(Pixel coordinate grounding data)
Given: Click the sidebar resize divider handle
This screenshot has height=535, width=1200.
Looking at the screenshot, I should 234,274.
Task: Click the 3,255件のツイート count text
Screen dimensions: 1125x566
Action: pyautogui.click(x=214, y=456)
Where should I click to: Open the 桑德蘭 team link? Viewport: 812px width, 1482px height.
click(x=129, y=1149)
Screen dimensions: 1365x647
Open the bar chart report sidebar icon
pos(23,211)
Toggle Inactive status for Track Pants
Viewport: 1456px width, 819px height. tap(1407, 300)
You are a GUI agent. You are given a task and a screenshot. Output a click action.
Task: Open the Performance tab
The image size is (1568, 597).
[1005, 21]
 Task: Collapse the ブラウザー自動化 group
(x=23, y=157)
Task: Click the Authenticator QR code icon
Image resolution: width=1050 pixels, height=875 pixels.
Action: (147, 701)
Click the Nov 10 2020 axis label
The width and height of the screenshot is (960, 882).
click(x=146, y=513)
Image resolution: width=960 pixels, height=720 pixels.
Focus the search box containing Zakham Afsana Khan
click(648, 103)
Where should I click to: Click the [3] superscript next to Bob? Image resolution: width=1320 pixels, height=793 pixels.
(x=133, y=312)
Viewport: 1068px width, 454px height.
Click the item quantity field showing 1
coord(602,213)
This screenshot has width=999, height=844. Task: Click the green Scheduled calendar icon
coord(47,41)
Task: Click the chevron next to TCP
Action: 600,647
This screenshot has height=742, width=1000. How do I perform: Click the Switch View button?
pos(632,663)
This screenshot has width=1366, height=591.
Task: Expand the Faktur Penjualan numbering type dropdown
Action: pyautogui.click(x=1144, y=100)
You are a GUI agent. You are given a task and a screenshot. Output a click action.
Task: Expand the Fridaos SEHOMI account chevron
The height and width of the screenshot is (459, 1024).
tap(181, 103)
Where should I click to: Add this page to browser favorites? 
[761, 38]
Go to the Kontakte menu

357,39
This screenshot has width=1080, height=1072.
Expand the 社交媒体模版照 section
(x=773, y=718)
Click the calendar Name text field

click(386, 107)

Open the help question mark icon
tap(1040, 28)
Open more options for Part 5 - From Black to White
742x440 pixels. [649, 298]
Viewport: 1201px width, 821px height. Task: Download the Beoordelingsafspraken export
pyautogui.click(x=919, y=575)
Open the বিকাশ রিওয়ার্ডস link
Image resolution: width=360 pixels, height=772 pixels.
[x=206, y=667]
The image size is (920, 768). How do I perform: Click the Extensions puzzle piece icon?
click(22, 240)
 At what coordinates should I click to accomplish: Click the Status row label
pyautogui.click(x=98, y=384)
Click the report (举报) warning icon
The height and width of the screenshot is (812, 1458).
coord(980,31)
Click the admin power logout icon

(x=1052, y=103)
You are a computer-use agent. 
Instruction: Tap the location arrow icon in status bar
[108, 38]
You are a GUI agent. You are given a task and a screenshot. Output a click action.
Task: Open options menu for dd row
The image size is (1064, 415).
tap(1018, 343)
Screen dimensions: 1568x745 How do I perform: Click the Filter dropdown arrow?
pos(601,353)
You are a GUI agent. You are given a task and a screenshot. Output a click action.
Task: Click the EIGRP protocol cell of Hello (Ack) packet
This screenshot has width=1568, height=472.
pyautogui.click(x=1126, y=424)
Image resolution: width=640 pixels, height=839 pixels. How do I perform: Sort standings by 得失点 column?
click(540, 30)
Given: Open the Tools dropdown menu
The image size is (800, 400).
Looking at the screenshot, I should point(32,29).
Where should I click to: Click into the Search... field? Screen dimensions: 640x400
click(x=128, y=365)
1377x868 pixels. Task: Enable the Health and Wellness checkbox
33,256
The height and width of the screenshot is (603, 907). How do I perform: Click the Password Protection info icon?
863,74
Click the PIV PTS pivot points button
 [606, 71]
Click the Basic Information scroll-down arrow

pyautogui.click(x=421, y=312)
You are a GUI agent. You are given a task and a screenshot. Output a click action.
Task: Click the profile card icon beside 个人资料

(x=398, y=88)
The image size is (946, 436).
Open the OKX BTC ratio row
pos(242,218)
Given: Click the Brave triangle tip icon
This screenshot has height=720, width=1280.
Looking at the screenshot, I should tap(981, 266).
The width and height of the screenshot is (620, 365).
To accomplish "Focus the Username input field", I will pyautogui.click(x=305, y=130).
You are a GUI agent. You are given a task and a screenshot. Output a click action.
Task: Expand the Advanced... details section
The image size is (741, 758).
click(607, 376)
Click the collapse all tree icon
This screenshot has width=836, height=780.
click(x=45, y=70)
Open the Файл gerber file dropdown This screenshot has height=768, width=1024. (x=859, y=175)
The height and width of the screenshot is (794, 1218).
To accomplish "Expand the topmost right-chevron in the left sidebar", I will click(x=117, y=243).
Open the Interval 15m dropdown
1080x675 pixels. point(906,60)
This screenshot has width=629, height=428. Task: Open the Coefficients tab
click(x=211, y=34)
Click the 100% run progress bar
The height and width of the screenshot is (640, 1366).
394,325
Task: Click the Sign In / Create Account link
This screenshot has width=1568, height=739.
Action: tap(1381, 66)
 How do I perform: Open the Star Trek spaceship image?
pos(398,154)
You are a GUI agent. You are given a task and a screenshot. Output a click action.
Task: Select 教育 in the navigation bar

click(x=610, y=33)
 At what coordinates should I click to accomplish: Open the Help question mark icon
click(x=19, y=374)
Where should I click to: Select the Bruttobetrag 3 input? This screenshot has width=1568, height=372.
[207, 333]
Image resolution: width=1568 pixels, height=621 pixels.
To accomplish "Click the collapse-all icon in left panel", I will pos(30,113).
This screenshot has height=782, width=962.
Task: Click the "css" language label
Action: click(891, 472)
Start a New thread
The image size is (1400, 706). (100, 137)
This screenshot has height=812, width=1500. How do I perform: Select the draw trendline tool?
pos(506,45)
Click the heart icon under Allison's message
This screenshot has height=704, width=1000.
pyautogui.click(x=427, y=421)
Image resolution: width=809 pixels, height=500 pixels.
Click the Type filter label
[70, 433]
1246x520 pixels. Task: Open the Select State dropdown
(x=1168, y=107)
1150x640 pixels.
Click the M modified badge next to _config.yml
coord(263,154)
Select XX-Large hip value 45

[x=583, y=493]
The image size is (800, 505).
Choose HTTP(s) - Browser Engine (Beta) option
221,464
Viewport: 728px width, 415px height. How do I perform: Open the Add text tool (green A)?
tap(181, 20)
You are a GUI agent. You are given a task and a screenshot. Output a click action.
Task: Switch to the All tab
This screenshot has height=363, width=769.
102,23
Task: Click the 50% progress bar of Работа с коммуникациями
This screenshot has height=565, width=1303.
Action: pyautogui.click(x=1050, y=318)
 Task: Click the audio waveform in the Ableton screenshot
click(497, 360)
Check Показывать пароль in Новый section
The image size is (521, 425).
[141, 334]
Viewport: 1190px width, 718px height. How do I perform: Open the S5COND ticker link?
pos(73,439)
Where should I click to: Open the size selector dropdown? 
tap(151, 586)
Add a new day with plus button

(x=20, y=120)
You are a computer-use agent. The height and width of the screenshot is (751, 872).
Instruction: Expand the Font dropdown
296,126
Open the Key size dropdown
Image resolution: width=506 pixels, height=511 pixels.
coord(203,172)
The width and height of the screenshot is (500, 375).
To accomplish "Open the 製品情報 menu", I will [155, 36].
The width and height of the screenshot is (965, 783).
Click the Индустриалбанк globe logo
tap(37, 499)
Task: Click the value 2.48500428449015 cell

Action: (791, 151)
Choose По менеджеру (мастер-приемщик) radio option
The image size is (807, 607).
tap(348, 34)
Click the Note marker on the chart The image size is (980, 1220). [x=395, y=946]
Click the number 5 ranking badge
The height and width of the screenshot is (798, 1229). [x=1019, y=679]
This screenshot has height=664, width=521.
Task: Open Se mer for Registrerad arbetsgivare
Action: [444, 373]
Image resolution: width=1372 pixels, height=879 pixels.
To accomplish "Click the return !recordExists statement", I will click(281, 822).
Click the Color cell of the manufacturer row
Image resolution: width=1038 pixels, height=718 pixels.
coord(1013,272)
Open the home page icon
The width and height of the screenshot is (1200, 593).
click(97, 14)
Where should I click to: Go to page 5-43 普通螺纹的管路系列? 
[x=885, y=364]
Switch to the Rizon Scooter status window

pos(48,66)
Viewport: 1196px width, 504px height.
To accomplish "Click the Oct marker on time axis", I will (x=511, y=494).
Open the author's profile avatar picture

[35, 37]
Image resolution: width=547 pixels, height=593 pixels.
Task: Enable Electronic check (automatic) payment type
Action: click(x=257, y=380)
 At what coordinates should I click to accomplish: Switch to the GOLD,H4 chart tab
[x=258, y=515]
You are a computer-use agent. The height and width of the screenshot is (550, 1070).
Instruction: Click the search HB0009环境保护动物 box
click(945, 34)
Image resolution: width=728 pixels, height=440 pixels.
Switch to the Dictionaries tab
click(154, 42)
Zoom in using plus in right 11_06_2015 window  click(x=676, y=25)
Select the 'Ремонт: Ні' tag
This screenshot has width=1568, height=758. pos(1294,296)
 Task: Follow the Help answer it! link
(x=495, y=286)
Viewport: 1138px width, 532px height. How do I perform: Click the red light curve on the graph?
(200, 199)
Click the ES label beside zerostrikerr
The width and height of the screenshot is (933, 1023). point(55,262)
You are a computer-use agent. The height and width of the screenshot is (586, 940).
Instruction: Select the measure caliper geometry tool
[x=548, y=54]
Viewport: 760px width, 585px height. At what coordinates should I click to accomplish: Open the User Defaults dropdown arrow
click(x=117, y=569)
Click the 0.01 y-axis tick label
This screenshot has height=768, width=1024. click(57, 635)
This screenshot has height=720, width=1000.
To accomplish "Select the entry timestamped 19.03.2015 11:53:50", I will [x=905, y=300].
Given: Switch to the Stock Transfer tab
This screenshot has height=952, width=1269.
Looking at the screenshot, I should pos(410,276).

## AIM OF THE TASK
Please transcribe the data above without changes, from its first line to its "Viewport: 1068px width, 454px height." line, and leave out anything past that.

## OUTPUT OF THE TASK
Given: Click the sidebar resize divider handle
This screenshot has height=535, width=1200.
Looking at the screenshot, I should 234,274.
Task: Click the 3,255件のツイート count text
Screen dimensions: 1125x566
Action: pyautogui.click(x=214, y=456)
Where should I click to: Open the 桑德蘭 team link? Viewport: 812px width, 1482px height.
click(x=129, y=1149)
Screen dimensions: 1365x647
Open the bar chart report sidebar icon
pos(23,211)
Toggle Inactive status for Track Pants
Viewport: 1456px width, 819px height. tap(1407, 300)
You are a GUI agent. You are given a task and a screenshot. Output a click action.
Task: Open the Performance tab
The image size is (1568, 597).
[1005, 21]
 Task: Collapse the ブラウザー自動化 group
(x=23, y=157)
Task: Click the Authenticator QR code icon
Image resolution: width=1050 pixels, height=875 pixels.
Action: (147, 701)
Click the Nov 10 2020 axis label
The width and height of the screenshot is (960, 882).
click(x=146, y=513)
Image resolution: width=960 pixels, height=720 pixels.
Focus the search box containing Zakham Afsana Khan
click(648, 103)
Where should I click to: Click the [3] superscript next to Bob? Image resolution: width=1320 pixels, height=793 pixels.
(x=133, y=312)
Viewport: 1068px width, 454px height.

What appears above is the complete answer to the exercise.